»»
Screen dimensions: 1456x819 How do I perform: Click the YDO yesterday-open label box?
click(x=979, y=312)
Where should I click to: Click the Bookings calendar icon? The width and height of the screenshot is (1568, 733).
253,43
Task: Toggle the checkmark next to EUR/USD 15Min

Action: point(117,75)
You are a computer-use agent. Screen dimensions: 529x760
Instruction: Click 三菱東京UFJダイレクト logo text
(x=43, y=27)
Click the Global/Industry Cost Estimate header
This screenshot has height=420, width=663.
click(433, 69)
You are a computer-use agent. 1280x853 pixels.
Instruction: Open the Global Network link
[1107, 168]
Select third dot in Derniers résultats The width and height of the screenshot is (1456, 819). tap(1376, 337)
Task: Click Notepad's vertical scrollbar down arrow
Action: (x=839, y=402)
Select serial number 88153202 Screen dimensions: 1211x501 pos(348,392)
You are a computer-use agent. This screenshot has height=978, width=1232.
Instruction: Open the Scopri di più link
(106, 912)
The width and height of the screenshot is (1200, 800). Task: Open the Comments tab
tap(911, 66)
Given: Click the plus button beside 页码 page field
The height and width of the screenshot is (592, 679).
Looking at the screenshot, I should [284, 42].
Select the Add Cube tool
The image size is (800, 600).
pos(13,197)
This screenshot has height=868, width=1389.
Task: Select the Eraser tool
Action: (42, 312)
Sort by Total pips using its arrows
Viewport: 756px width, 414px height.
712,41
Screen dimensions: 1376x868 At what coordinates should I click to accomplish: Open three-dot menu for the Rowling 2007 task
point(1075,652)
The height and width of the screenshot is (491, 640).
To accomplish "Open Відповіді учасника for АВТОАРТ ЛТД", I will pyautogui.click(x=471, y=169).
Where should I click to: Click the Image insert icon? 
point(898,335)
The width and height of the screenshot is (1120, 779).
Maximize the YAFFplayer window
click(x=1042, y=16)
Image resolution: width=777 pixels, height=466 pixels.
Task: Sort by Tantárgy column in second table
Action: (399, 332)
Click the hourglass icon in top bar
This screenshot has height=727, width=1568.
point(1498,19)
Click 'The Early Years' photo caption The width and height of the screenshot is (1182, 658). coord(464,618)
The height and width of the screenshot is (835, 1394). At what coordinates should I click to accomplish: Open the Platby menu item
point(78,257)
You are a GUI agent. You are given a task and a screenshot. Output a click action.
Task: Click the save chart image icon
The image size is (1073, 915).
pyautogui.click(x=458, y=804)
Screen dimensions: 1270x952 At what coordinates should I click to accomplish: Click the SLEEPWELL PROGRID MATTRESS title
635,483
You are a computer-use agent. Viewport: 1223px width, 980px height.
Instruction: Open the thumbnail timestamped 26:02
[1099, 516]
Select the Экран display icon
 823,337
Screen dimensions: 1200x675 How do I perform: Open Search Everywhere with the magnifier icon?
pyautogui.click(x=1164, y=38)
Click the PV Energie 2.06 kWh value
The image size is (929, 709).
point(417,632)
««
SHORT TASK: Please tally the lines in the listing above that contain the string "perform", treating case as significant, and give only the number.

RESULT FOR THIS EXERCISE: 2